__PAGE EXTRACT__:
---*---

'PROMETHEUS' ASKS: HAS OUR CREATOR LEFT US?
Exclusive: Drew Zahn reviews 'most culturally significant film of the year'
Published: 2 days ago
by DREW ZAHN
Thirty years ago Ridley Scott’s sci-fi movies “Alien” and “Blade Runner” became film classics, favorites of fans, critics and movie buffs alike.
And while Scott’s “Prometheus,” debuting in theaters this weekend, isn’t getting the same, immediate acclaim, it’s still one of the best movies you’ll see this summer and perhaps the most culturally significant film of the year.
For starters, “Prometheus” may have the best 3-D effects yet seen on film, with stark, yet majestic landscapes and breathtaking space scenes. If you’ve never seen a 3-D film, or even if you have, do not see “Prometheus” without the goofy glasses. It literally transports audiences to another world, an effect that wouldn’t be half as stunning in 2-D.
Actor Michael Fassbender puts on an Oscar-worthy performance as the android who resents – passionately – that he’s told he has “no soul” and no emotions, a truly creepy and memorable character that will still be talked about a decade from now.
And the first act of the film’s story is positively brilliant, asking questions that are demanding and challenging of faith, philosophy and science without giving the audience any real clue or assurance that those questions will be answered.
In fact, the film’s lead actress, Noomi Rapace, summed up exactly what makes “Prometheus” so significant.
“I really had to travel back and ask myself, what do I believe in?” Rapace said in an interview with Fox News. “And do I believe in God? And what’s my relationship to faith?”
Anyone who’s wiling to think about the film will walk away with some of the same questions … and more.

---*---

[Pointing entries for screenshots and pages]
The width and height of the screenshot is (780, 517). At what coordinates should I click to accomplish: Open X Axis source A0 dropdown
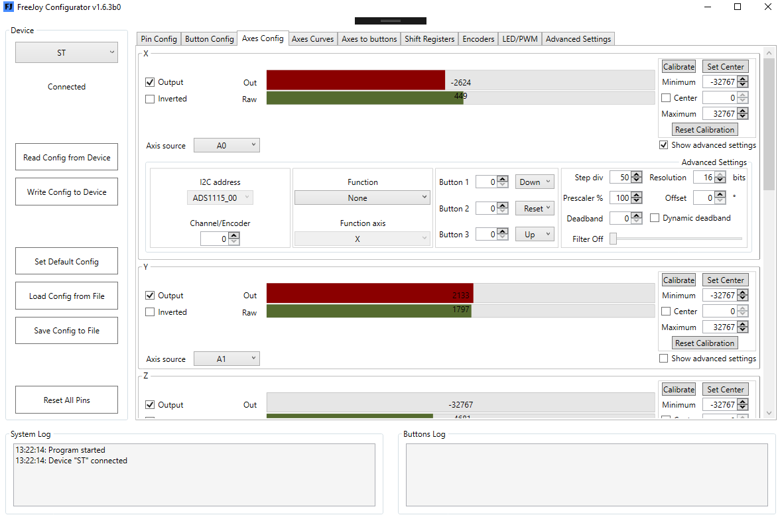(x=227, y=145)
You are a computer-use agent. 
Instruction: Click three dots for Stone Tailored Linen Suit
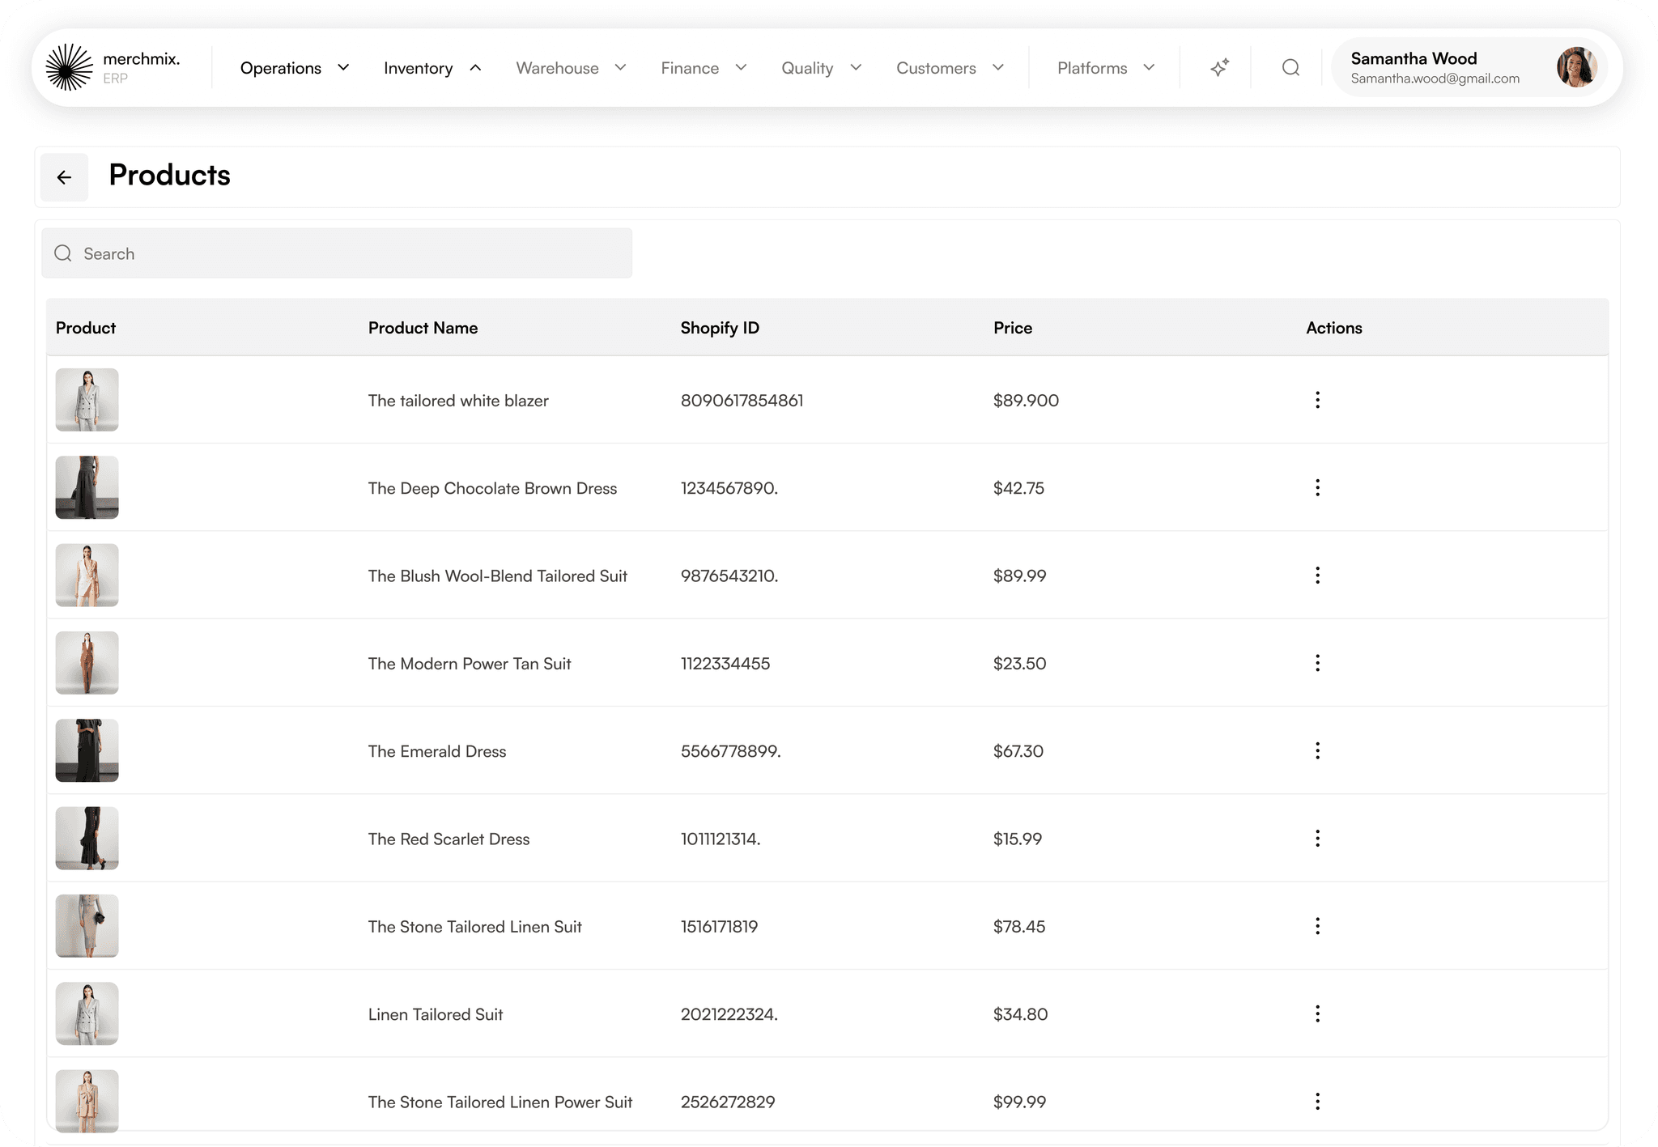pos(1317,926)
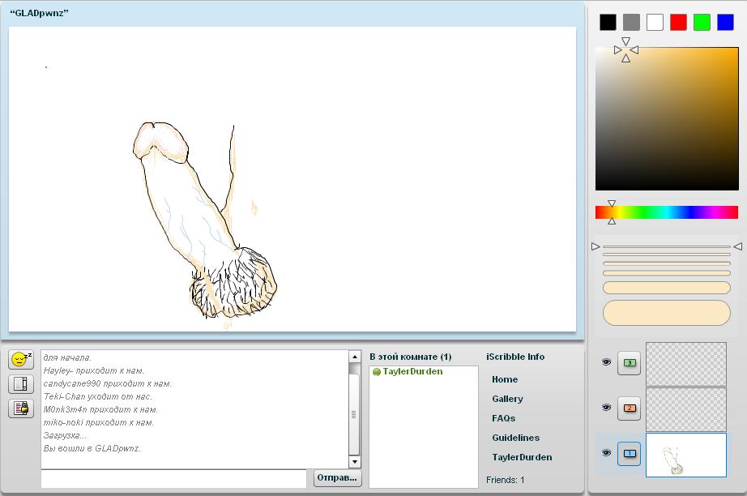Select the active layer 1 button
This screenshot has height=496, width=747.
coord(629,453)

---*---

__WHAT NEEDS TO BE DONE__:
In the Prometheus review, what character does Michael Fassbender play?

__OUTPUT FOR THIS TASK__:
He plays the android who resents being told he has "no soul" and no emotions.